Sam Goree

Talking Mathematically About Color Schemes (Part II)

Last time, I posed the question, how do you measure the difference between two color schemes? If you’re just getting here and didn’t read my previous post on color theory, I’d recommend checking that out first! To quickly summarize, I started by discussing color, how we’ve historically understood it and how human color perception actually works. I then discussed a few color systems and defined how computers represent color.

What Was I Looking For, Again?

Before I start here, though, I realized I never really said what I meant by “measure the difference between two color schemes.” What I mean is that I want to find some math that I can use to know whether a pair of color schemes are more similar to each other than another pair of color schemes.

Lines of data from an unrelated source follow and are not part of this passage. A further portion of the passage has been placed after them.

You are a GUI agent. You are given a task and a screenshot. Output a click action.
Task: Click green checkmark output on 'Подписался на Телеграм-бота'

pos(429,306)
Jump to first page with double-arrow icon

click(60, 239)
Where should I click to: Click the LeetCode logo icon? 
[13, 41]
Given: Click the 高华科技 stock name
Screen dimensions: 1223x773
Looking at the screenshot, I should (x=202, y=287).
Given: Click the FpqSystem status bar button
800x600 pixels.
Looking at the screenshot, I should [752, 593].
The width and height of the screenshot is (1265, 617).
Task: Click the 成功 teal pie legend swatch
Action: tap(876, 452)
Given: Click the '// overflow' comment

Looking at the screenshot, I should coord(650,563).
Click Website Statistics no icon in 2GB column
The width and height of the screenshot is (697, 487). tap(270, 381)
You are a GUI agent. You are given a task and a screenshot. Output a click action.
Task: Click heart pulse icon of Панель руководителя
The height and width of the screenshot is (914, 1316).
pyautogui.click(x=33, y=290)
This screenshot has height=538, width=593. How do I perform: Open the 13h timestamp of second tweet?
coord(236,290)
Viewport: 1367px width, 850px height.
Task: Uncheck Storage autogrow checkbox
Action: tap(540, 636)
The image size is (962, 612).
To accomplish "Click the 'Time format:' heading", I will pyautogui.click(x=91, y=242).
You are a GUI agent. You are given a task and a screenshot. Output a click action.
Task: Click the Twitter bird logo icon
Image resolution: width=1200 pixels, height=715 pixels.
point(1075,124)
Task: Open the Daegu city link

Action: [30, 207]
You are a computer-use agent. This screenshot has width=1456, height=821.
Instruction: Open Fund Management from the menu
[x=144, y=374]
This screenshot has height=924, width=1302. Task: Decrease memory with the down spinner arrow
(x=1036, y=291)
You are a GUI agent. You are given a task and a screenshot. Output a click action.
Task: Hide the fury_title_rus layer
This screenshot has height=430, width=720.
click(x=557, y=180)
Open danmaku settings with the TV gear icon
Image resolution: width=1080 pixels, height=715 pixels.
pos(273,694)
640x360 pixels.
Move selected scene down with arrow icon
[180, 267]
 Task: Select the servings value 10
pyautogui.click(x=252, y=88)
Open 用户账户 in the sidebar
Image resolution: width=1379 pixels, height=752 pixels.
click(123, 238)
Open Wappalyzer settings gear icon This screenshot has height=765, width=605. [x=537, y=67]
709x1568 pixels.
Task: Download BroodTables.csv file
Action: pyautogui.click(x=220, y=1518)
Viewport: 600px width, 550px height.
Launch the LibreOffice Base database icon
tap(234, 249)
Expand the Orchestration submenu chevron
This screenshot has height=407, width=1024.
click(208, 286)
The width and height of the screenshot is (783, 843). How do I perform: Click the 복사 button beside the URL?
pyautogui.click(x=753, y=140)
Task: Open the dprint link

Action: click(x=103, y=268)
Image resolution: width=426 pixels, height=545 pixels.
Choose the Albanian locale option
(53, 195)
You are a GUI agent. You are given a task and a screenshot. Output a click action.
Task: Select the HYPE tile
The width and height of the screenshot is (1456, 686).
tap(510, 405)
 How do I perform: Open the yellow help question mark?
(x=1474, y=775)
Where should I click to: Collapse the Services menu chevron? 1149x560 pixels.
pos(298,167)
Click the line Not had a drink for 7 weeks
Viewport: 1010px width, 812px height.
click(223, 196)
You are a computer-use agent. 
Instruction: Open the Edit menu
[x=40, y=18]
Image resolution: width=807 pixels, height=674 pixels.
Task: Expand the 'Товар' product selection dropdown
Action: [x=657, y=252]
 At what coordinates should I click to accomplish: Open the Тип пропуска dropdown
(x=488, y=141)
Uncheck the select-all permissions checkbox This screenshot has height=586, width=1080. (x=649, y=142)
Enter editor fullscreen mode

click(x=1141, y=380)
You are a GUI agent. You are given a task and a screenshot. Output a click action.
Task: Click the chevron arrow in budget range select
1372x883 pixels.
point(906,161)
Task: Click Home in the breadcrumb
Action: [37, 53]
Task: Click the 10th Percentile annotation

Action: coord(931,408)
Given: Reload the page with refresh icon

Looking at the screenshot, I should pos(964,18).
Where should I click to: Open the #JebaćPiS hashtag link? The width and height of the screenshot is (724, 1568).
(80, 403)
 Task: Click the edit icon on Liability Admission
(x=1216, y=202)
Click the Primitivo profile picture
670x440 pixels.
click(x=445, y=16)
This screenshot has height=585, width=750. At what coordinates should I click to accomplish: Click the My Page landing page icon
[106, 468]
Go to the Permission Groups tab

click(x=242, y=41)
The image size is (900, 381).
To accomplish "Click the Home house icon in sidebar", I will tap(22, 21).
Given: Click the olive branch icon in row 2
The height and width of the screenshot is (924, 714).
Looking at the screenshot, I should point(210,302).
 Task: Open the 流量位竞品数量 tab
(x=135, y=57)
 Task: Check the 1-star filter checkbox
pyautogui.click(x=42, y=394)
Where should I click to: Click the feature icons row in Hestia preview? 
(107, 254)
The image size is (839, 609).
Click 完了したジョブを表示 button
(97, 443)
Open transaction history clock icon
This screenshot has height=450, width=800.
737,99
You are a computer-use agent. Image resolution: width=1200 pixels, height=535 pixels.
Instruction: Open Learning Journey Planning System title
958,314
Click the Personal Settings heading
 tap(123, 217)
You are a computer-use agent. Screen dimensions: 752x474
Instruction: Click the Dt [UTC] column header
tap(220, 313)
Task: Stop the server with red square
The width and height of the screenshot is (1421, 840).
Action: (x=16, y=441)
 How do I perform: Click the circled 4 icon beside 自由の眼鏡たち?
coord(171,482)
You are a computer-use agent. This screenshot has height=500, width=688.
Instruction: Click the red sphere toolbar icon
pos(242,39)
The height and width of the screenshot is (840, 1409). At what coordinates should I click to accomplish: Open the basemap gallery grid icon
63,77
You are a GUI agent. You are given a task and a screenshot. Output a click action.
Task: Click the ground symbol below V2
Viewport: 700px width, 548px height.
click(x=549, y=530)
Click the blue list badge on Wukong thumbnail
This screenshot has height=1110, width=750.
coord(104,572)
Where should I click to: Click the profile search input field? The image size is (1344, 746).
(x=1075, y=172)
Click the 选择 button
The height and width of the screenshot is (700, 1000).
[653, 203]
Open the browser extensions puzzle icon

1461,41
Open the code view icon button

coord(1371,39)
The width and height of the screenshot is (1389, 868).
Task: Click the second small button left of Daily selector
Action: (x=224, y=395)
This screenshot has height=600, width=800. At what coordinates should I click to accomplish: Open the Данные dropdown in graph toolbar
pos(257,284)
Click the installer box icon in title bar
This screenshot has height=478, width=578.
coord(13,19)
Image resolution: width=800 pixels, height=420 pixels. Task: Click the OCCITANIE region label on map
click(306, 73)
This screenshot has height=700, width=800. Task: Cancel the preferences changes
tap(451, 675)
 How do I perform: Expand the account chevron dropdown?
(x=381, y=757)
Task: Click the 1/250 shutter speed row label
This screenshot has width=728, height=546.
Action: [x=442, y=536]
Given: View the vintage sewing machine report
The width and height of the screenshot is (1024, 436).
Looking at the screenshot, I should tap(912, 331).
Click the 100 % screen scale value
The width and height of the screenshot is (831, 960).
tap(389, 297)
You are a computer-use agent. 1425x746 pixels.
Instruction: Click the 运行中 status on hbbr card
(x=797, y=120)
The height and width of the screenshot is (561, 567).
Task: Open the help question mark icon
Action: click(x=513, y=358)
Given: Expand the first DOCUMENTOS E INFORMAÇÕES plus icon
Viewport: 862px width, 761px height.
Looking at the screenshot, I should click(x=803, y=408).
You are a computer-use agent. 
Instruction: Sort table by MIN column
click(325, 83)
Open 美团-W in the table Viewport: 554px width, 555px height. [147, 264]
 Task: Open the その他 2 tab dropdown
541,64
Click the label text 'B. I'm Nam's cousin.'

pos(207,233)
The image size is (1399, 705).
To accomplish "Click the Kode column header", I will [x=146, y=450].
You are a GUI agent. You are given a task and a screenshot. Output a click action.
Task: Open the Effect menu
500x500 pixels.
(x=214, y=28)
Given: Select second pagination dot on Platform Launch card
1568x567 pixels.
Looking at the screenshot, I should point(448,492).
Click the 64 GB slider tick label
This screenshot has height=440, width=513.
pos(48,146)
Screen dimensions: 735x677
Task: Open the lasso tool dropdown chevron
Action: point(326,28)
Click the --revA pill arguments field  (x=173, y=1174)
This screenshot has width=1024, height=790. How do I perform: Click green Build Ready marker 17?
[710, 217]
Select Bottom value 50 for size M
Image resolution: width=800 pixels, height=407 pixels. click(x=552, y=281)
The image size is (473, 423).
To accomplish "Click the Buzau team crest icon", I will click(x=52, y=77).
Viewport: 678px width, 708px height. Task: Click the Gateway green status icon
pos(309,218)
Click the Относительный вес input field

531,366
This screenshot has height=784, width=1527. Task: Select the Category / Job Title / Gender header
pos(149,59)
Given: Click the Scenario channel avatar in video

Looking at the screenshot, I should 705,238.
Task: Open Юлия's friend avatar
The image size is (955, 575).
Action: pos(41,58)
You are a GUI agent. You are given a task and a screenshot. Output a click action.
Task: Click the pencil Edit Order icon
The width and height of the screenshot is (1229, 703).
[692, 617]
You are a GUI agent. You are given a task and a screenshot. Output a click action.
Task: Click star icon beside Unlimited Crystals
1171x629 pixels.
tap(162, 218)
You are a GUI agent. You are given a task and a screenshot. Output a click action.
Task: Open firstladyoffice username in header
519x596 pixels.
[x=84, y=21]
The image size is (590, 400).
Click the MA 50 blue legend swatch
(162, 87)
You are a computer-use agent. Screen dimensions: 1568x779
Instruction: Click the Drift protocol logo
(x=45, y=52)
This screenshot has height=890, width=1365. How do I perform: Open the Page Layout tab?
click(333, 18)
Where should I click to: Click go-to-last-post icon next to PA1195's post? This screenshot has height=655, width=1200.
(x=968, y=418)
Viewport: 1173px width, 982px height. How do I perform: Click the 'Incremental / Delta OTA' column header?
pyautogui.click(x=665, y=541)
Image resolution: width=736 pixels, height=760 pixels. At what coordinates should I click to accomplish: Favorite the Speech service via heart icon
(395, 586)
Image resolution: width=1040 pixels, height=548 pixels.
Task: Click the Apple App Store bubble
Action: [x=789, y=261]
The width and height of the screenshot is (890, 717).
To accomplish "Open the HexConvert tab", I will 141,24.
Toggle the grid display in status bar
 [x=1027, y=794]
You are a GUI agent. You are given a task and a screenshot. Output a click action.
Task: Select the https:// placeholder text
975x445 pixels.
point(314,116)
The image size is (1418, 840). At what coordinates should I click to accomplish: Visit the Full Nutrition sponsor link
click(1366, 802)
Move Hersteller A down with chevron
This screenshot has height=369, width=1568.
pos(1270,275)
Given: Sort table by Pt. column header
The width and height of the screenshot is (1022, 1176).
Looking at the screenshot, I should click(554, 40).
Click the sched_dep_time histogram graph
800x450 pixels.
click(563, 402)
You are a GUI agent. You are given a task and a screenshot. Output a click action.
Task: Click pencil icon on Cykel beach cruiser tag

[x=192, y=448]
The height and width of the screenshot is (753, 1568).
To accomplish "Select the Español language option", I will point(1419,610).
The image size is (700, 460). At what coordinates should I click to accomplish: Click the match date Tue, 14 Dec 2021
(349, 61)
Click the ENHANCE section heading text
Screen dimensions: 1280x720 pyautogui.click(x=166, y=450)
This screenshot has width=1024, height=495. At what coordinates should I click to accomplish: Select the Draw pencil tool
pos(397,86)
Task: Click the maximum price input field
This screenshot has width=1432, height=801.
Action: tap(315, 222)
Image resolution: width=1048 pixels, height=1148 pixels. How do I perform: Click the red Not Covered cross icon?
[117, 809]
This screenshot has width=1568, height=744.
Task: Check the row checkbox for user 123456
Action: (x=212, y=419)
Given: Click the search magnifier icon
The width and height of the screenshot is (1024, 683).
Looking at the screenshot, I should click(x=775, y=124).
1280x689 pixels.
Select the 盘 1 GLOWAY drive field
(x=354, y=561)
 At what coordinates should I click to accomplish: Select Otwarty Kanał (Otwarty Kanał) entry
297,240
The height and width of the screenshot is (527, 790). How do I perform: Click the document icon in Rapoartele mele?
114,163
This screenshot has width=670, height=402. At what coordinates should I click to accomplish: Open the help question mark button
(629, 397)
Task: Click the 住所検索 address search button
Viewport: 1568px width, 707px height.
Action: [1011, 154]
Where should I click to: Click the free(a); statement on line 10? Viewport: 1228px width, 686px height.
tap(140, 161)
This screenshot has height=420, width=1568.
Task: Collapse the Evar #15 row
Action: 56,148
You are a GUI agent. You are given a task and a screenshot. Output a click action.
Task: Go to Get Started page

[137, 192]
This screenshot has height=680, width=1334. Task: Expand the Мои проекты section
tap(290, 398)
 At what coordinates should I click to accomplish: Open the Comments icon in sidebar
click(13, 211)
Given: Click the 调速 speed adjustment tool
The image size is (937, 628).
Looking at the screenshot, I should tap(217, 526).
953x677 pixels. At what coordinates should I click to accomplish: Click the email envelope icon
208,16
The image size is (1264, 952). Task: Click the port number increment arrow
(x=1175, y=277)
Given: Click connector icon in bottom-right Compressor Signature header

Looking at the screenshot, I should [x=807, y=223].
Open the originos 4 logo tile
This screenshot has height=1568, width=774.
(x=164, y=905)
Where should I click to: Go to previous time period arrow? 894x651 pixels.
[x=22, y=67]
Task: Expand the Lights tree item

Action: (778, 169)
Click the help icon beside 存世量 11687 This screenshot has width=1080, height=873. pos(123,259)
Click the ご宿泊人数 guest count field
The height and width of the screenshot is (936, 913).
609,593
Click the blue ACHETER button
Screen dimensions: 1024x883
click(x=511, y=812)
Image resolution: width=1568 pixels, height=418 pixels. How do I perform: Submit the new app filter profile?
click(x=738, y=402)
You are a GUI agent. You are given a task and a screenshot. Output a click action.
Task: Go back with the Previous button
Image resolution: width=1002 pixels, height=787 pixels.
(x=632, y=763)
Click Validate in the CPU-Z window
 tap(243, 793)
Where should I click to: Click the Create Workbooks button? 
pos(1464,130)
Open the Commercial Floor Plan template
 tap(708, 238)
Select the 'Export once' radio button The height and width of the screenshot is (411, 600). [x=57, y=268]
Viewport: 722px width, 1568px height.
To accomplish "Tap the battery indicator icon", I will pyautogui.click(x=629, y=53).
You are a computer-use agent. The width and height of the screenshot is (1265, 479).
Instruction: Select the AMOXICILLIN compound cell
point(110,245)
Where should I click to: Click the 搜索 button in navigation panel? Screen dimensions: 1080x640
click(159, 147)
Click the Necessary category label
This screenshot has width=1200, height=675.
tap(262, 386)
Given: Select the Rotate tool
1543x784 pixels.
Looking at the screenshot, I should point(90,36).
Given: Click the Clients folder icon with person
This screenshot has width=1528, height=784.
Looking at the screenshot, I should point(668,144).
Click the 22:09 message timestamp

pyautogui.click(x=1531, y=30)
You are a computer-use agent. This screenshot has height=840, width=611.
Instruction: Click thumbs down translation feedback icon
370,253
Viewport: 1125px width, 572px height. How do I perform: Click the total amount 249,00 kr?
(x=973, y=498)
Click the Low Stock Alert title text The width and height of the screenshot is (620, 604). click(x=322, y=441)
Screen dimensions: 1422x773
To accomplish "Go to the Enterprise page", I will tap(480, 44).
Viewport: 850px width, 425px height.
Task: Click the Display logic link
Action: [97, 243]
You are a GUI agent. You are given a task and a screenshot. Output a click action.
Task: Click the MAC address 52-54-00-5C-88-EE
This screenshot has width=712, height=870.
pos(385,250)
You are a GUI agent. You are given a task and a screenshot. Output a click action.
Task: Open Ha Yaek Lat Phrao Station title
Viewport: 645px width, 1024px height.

Generally, in information retrieval, data science, digital humanities and other related fields, we use the mathematical concept of a distance metric to discuss concepts of similarity and difference. While I’ll go into what that means in a little more detail later, the gist is that it should be a function of two arguments which returns a single positive real number. If two color schemes are very similar, this number will be small, and if they are quite different, it will be large. We can then use this metric to do things like quickly retrieve similar-color photos from a database, find clusters of similar color photos or measure the average color homogeneity of those photos.

Additionally, there are a few intuitive rules that our metric should follow: two color schemes with several colors in common (e.g. one color scheme which is blue, green and gray and another which is blue, purple and gray) should have a smaller distance than two color schemes with no colors in common (e.g. blue, green and gray vs. red, yellow and orange). Additionally, slight changes in color should matter less than large changes in color (e.g. light blue and light green should be very close to dark blue and dark green, but not as close to black and pale green).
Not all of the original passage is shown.